医学教育研究者・総合診療医のブログ

医学教育、総合診療について気ままに綴ります。

Gender-focused training improves leadership of female medical students: A randomized trial (Med Educ 2021)

Hochstrasser SR, Amacher SA, Tschan F, Semmer NK, Becker C, Metzger K, Hunziker S, Marsch S. Gender-focused training improves leadership of female medical students: A randomized trial. Med Educ. 2021 Sep 2. Epub ahead of print.

背景:近年の研究では、医療従事者の性別が医療パフォーマンスに影響を与える可能性が示唆されている。本研究では、1) 蘇生チームの性別構成が救急隊員のリーダーシップ行動に及ぼす影響、2) 性別特異的な簡単な指導が女性救急隊員のリーダーシップ行動に及ぼす影響について検討した。

方法:2008年から2016年にかけて実施されたこの前向きランダム化単一盲検試験には、スイスの2つの大学の医学部4年生364名が参加した。学生2名ずつの182チームが、第一応答者の存在下で第二応答者が助けを求めている間に発生する、模擬的な心停止に直面した。第一応答者と第二応答者のすべての可能な性別の組み合わせを比較して、性別構成の影響を評価した。
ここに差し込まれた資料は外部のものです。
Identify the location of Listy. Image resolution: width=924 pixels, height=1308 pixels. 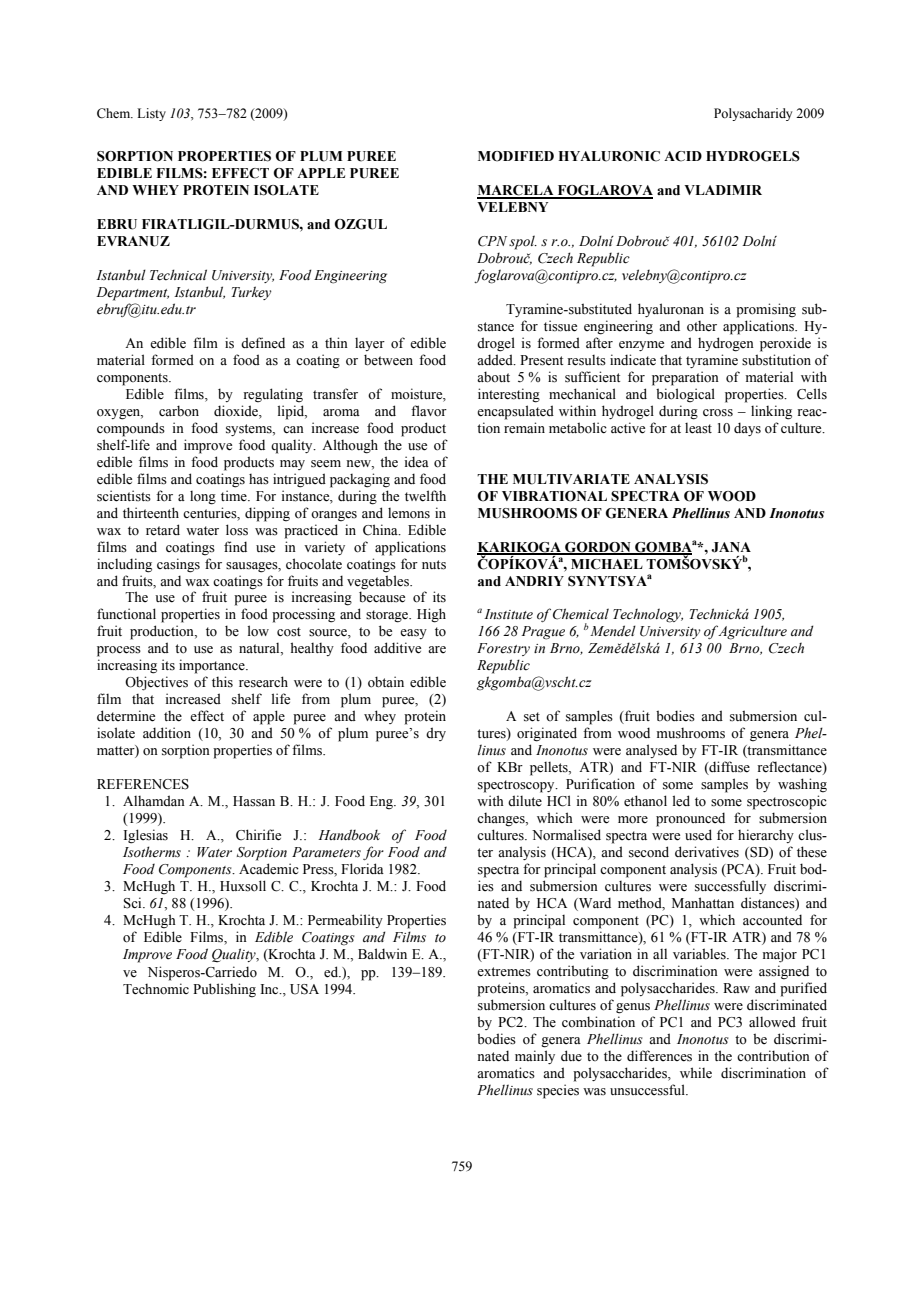
(151, 114).
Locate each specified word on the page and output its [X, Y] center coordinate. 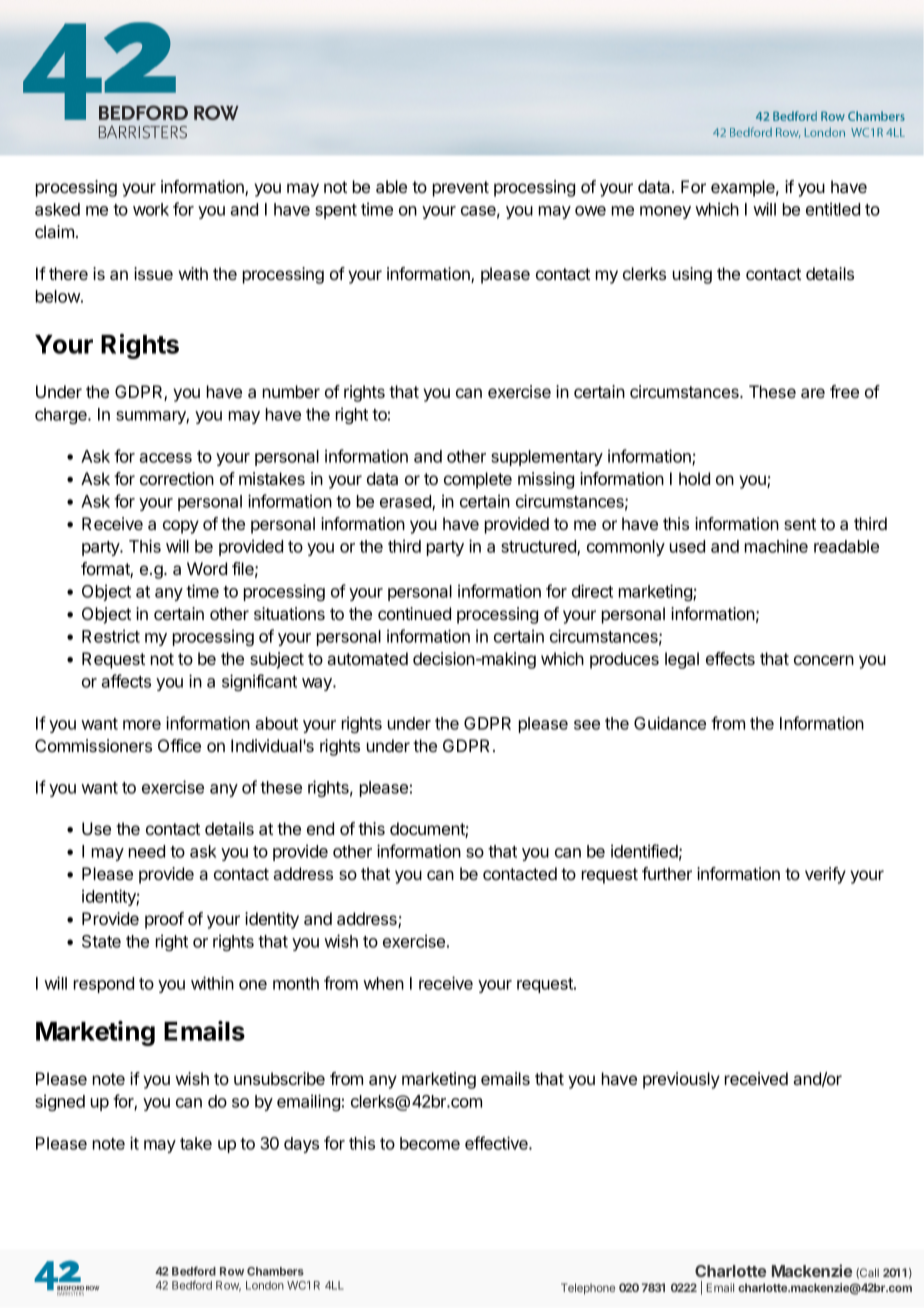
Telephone [588, 1289]
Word [207, 568]
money [665, 212]
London [265, 1285]
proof [164, 920]
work [151, 209]
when [383, 983]
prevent [461, 189]
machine [776, 546]
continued [414, 613]
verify [825, 875]
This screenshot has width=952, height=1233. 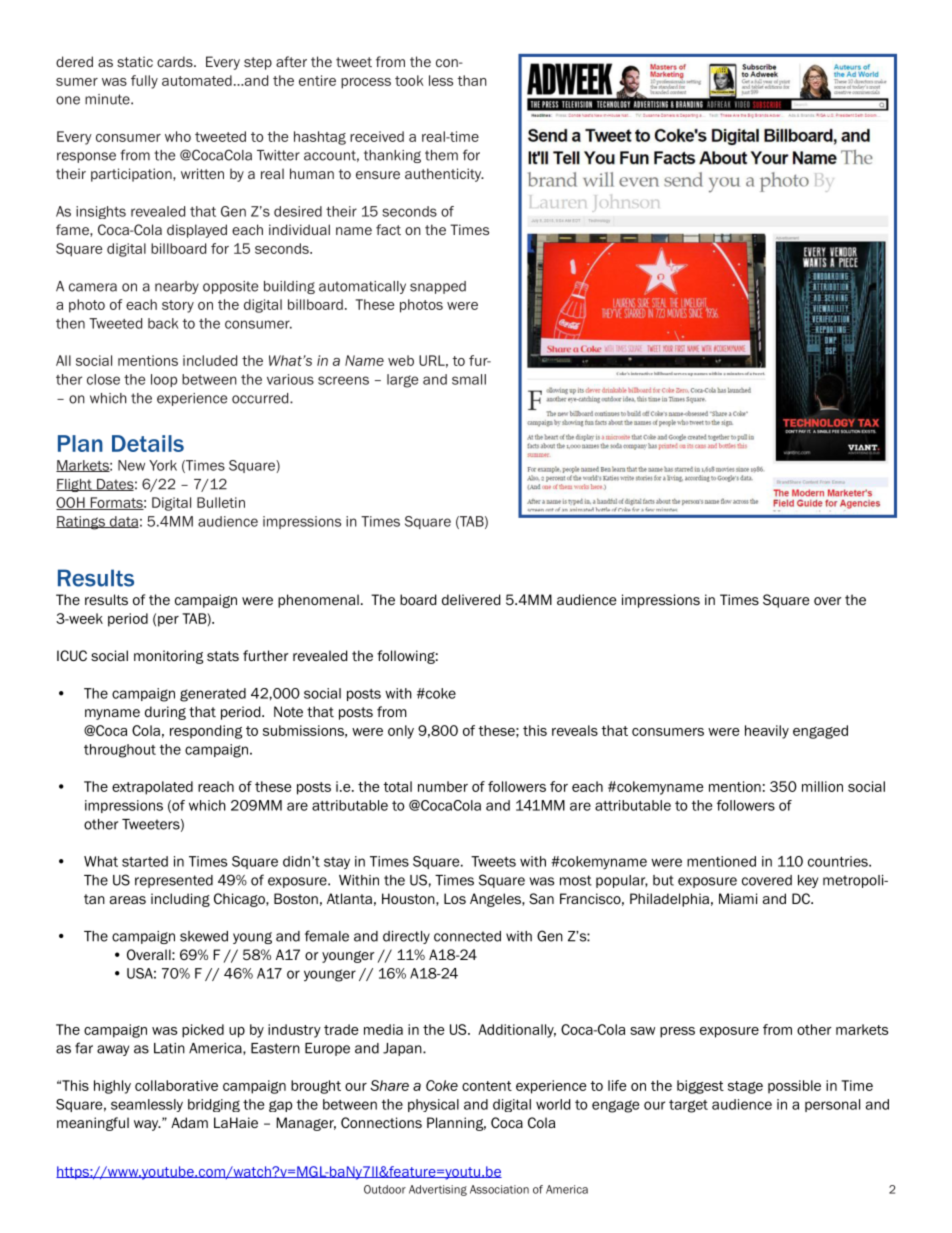 I want to click on heavily, so click(x=767, y=732).
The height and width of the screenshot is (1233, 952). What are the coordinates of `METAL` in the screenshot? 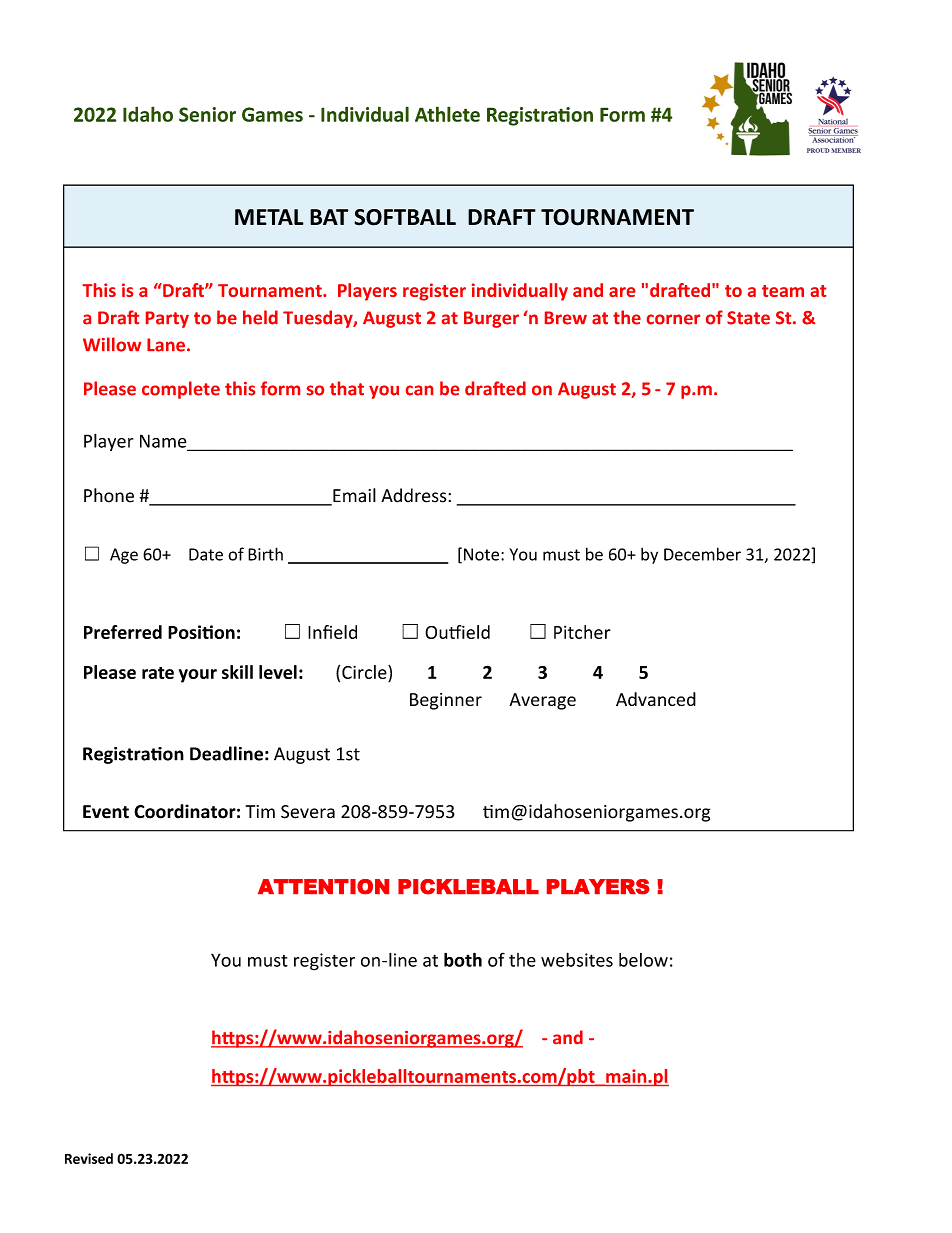 It's located at (269, 217).
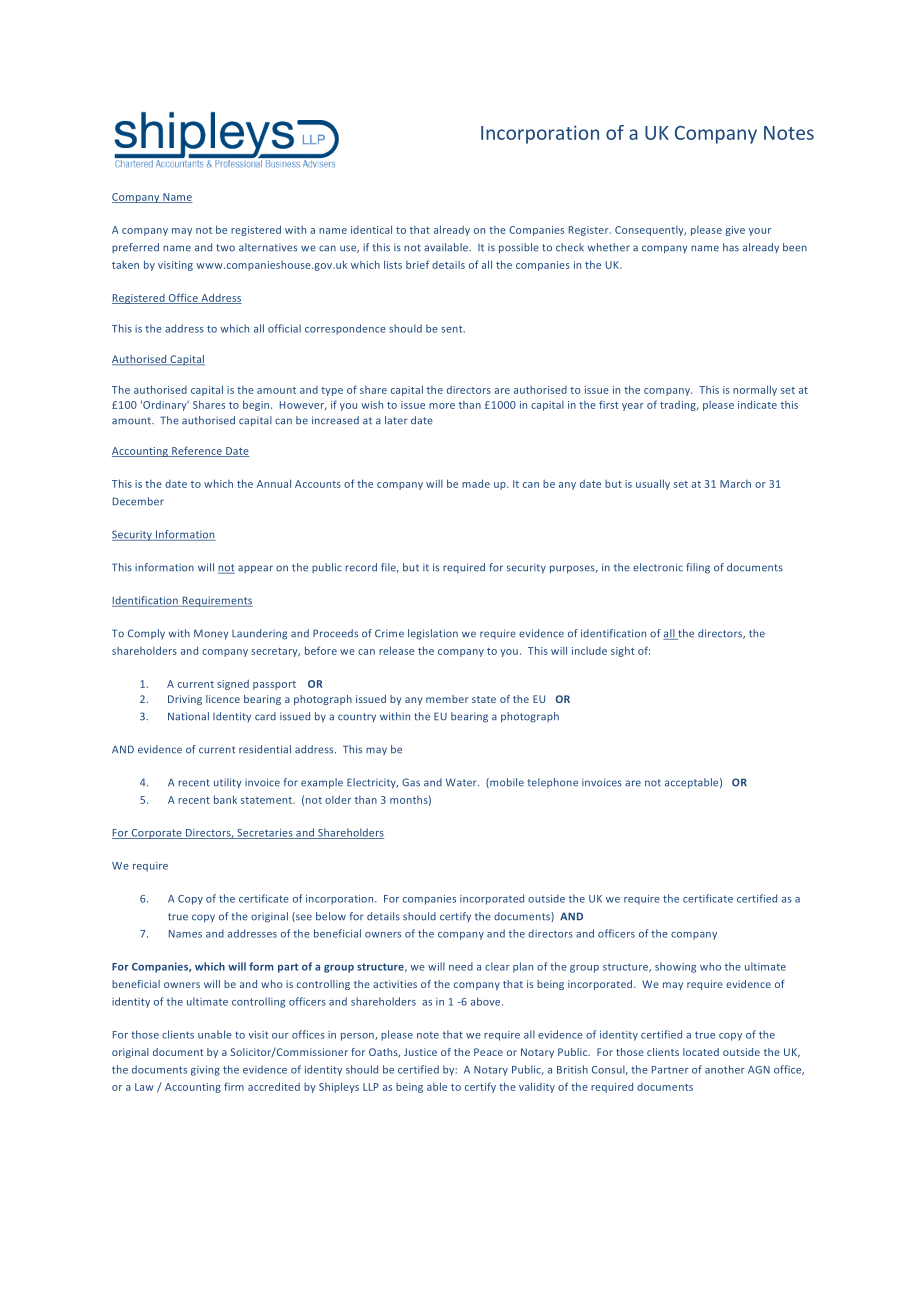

性別特異的な指導は、リーダーシップの重要性、自尊心とリーダーシップの性差、指導中の不安の認識、プロフェッショナルの役割、指導するための使命感に焦点を当て、スタッフの医師が10分間口頭で行い、女性の第一応答者を介入群と対照群にランダムに振り分けてテストした。主要評価項目は、ビデオ録画されたパフォーマンスの評価に基づき、救急隊員が自分のチームのリーダーシップ・ステートメントと重要な治療の意思決定に貢献した割合とした。

結果:女性の第一応答者は、男性の第一応答者に比べて、リーダーシップ声明(53%対76%, P = 0.001)および重要な意思決定(57%対76%, P = 0.018)への貢献度が有意に低かった。重要な治療方針の決定については、第2応答者が男性の場合、この効果はより顕著であった(P = 0.007)。性別特異的な介入は、女性の第一応答者のリーダーシップ発言への貢献度(P = 0.024)と重要な治療判断(P = 0.034)を有意に増加させた。

結論:女性の救急隊員は、男性の同僚に比べて、救助チームのリーダーシップや重要な意思決定への貢献度が低かった。女子医学生のリーダーシップ行動を改善するためには、簡単な男女別のリーダーシップ指導が有効であった。